Beginning with the line that holds "Open the Juventus FC logo" and ending with the last line, please repeat the entries exactly and omit the pictures.
=== Begin Enclosure ===
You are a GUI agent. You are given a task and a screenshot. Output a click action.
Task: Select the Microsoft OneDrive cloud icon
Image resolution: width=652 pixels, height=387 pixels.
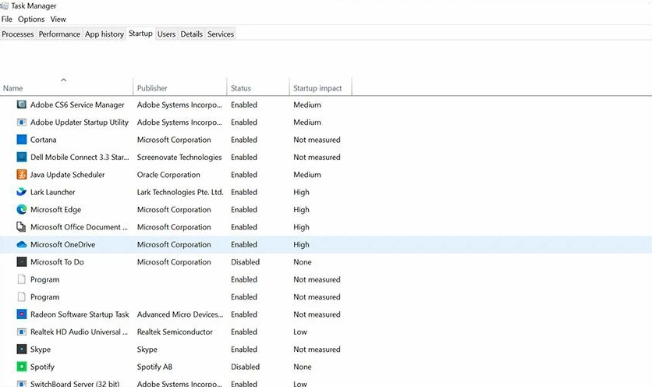22,244
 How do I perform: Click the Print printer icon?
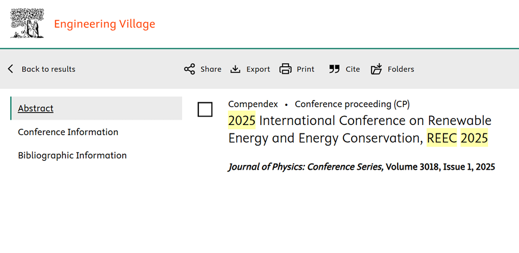pyautogui.click(x=286, y=69)
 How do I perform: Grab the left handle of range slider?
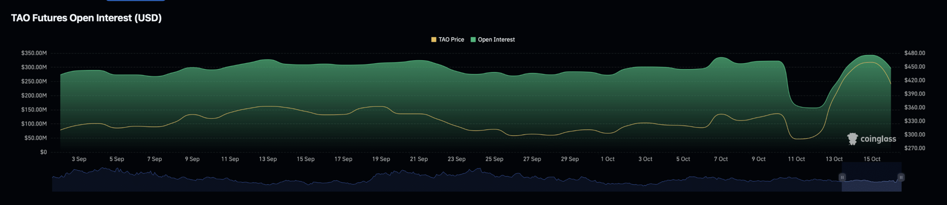point(842,177)
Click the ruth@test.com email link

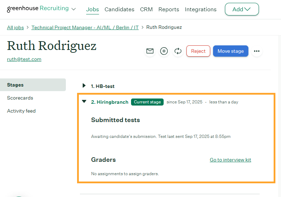click(24, 59)
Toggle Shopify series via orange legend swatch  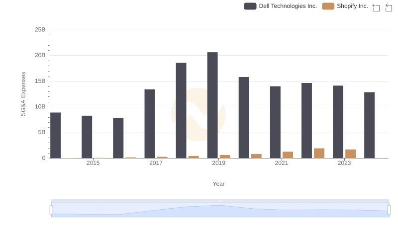(x=328, y=6)
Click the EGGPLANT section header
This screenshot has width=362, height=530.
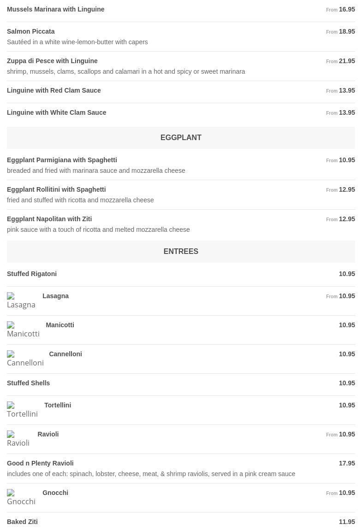tap(181, 137)
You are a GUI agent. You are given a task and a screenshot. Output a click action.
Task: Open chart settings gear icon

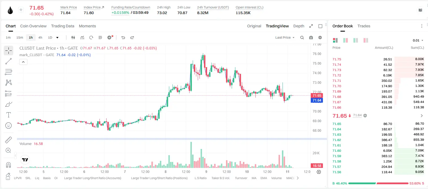(320, 38)
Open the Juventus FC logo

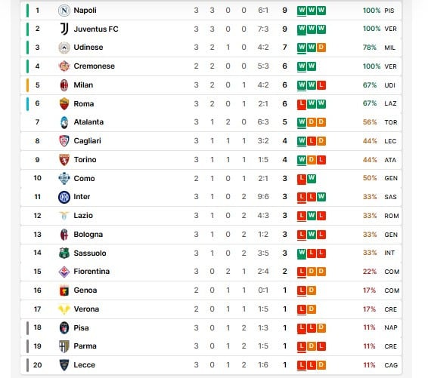64,29
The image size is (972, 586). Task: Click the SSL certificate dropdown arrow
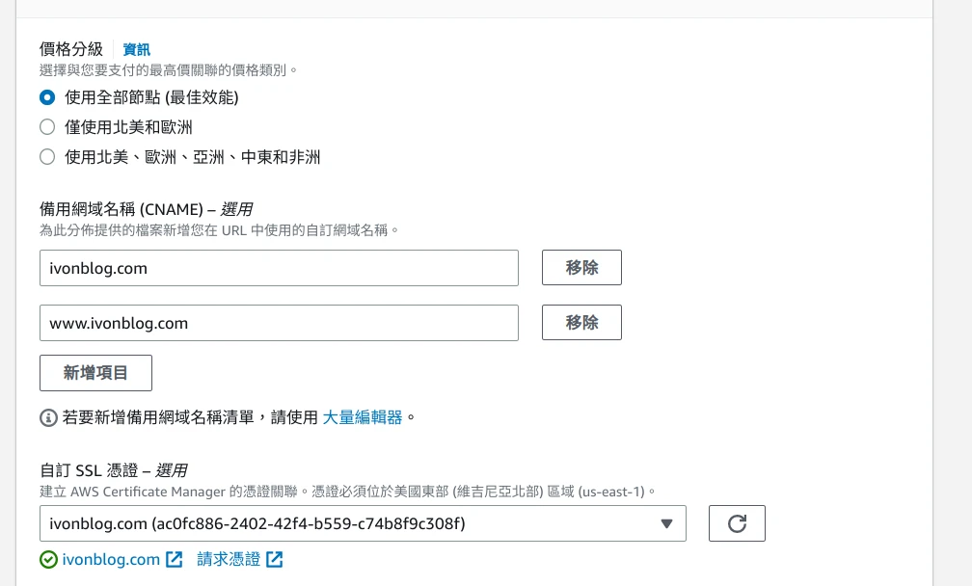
=== End Enclosure ===
SOLUTION FOR THIS PROBLEM>
Open the Juventus FC logo

64,29
The image size is (972, 586). Task: Click the SSL certificate dropdown arrow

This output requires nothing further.